Wie Mobilfunkgegner Fakten verdrehen und verfälschen (Allgemein)
Zitat:
In Spanien wechselt die erste Großstadt zum BioInitiative Vorsorgewert!
http://www.next-up.org/Newsoftheworld/06Vm.php#1
Während in der BRD, der Schweiz und sonst wo noch genörgelt und lamentiert wird, machen die Spanier Köpfe mit Nägeln und Next-up berichtet wie gewohnt ausführlich und in etlichen Sprachen!
Was will uns Teilnehmer "unwichtig" aus dem Gigaherz-Forum damit sagen? Schauen wir mal nach, was dran ist ...
Nachdem Städte mit mehr als 100'000 Einwohnern nach einer Begriffsbestimmung der Internationalen Statistikkonferenz von 1887 als Großstädte zählen, ist Salzburg mit seinen knapp 150'000 Einwohnern bereits vor rund zehn Jahren die erste Großstadt gewesen, in der der Vorsorgewert von 1 mW/m² (0,6 V/m) zumindest zeitweise gültig war.

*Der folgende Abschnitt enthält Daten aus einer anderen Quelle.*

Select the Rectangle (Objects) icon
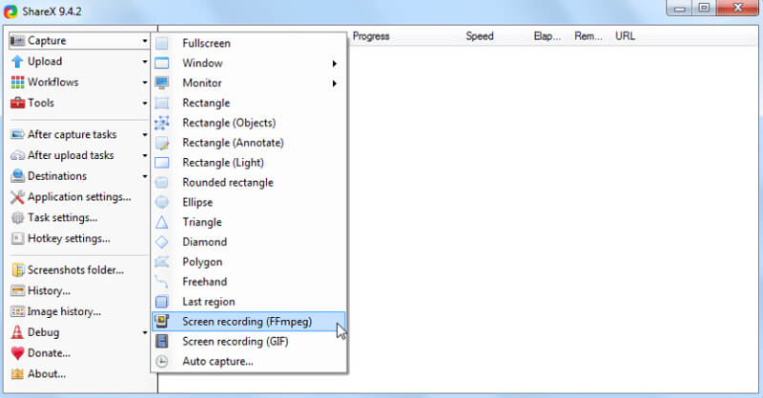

Und "die Spanier", wie es bei "unwichtig" wie gewohnt reichlich übertrieben heißt, sind nur ein paar "Hansel", nämlich die Ratsherren der Madrider Vorstadt Leganés mit angeblich knapp 200'000 Einwohnern. Was genau dort beschlossen wurde kann ich nicht beurteilen, da das Dokument (um Funk geht's ab Seite 12), auf das sich Next-up bezieht, auf Spanisch geschrieben ist. Dem Kurztext bei Next-up ist jedoch zu entnehmen, dass es sich nicht um eine generelle Senkung handelt, wie es "unwichtig" darzustellen versucht, sondern die Senkung lediglich in kommunalen Gebäuden gilt (Schulen, Krankenhäuser, Sozialwohnungen usw.). Womit die Luft schon mal ziemlich draußen ist, denn kein geringerer als Gigaherz-Präsident Jakob tadelt den ähnlich gelagerten Schweizer Anlagewert (6 V/m) als Mogelpackung. Wieso er jetzt in seinem eigenen Forum zur Leganés' Mogelpackung betreten schweigt, wissen nur der Himmel und Frau Jakob.
Und weiter geht's mit dem Verdrehen bei den Franzosen ...
Next-up nennt den BioInitiative-Vorsorgerwert von 0,6 V/m und spricht zugleich von einer Senkung um den Faktor 4000. Der offizielle Grenzwert müsste demzufolge bei 0,6 V/m x 4000 = 2400 V/m liegen. Das ist natürlich Mega-Stuss, der Grenzwert erreicht maximal 61 V/m. Wie die Franzosen ausgerechnet auf 4000-fach kommen bleibt deren süßes Geheimnis.
Noch schlimmer aber wird es bei Next-up mit dem folgenden Hinweis:
... aber diese Verordnung bleibt noch weit hinter den wissenschaftlichen Empfehlung der BioInitiative vor allem was die Leistungsflussdichte angeht: :
A - Strahlung (RF) außen : 0.1 µW/cm² oder 0.614 V/m.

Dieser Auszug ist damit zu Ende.